YouTube link – https://youtu.be/PXSB2nL82yI Let’s look at what an LOI is. An LOI is short for letter of intent. It merely communicates the intentions of the parties to proceed with the transaction, this document kick starts the sale process. So is an LOI a contract and does it bind any party?
It usually contains the terms of the sale, meaning how much is being offered and if there are any seller financing, how much will be deposited at the contract signing, earn outs requested, timeframes of the due diligence, and lease arrangements.
We at GillAgency try to keep this document as simple as possible, as for the most part it is non-binding for both parties. Contract is the binding document which comes after the due diligence is satisfactorily completed.
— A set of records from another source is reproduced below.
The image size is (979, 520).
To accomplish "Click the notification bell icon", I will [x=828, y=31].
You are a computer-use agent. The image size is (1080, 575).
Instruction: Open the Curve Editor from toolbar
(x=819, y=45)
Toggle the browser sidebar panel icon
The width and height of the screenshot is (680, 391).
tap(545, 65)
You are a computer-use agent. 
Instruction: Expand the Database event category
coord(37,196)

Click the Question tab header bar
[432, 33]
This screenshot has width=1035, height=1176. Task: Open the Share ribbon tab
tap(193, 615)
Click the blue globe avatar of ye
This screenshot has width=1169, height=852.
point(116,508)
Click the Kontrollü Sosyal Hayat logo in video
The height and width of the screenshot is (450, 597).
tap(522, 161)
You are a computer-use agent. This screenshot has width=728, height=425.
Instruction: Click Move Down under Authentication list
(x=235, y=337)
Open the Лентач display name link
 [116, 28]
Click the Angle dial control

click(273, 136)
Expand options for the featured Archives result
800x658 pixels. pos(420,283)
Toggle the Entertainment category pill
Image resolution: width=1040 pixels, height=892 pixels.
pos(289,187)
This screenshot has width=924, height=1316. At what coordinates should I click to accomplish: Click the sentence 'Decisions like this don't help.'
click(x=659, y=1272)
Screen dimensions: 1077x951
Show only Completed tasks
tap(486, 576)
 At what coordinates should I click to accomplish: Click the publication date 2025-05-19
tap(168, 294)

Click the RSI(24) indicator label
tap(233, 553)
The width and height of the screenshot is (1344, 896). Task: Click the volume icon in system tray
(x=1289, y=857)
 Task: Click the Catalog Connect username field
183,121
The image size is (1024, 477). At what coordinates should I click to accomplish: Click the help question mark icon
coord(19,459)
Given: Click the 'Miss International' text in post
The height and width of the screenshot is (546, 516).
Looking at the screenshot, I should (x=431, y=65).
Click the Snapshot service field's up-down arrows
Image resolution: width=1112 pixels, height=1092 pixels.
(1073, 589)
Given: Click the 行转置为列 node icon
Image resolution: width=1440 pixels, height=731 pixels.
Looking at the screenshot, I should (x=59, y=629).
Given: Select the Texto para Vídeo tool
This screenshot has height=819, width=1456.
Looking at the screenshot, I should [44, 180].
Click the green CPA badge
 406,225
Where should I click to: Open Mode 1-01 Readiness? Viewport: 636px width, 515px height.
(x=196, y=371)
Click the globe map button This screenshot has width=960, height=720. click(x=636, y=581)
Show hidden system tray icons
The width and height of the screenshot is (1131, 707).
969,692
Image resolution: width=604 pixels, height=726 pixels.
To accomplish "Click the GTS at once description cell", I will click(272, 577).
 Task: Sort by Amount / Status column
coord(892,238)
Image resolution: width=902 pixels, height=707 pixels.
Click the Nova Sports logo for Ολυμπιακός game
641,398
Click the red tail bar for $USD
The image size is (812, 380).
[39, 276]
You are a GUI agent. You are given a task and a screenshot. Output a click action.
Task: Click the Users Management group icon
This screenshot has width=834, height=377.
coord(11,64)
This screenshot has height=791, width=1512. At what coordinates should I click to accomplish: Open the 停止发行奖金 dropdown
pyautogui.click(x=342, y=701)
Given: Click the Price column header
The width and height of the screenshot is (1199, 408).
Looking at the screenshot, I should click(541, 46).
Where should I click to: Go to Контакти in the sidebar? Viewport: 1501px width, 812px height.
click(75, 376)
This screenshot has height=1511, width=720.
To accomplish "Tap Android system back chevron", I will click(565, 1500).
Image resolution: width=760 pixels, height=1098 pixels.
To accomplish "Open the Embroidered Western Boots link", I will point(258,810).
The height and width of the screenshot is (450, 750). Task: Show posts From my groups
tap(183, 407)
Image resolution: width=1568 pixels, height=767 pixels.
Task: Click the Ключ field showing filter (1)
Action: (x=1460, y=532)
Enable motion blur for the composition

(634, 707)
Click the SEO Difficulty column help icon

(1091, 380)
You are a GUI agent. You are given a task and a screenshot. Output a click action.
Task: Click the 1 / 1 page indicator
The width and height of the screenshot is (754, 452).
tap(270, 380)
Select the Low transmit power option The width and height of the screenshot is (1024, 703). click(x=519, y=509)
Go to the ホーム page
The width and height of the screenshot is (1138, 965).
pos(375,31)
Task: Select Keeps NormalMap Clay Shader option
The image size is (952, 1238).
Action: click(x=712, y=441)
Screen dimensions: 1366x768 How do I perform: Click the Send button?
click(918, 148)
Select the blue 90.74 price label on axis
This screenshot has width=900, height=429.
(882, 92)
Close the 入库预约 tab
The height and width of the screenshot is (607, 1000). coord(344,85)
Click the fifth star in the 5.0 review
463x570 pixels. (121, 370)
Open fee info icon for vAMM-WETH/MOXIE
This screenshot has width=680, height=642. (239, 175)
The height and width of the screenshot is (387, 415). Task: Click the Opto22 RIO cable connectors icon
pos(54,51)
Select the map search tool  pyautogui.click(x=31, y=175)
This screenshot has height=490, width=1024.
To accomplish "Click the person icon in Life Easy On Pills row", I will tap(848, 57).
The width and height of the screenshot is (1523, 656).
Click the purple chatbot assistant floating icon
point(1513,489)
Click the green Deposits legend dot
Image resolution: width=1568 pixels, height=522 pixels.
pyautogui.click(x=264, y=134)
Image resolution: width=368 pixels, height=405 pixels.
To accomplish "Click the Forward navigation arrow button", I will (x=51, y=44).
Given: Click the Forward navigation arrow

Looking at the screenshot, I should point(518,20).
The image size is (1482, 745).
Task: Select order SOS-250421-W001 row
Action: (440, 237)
The LOI should be no longer than 1 or 2 pages. With that said we have seen LOIs with a lot more verbiage that I just discussed. It can be multiple pages with items like confidentiality clauses, no shop clause within a certain time frame while the due diligence is being conducted (this effectively takes the business out of the market) and many other items that may or may not be binding.
You as the seller should carefully review the LOI if it contains any binding clauses and decide if you want to negotiate them down or move forward with it. So, to answer the question, some parts of an LOI can be binding.
You should always consult your attorney and a M&A advisor before signing an LOI that has elements of binding clauses.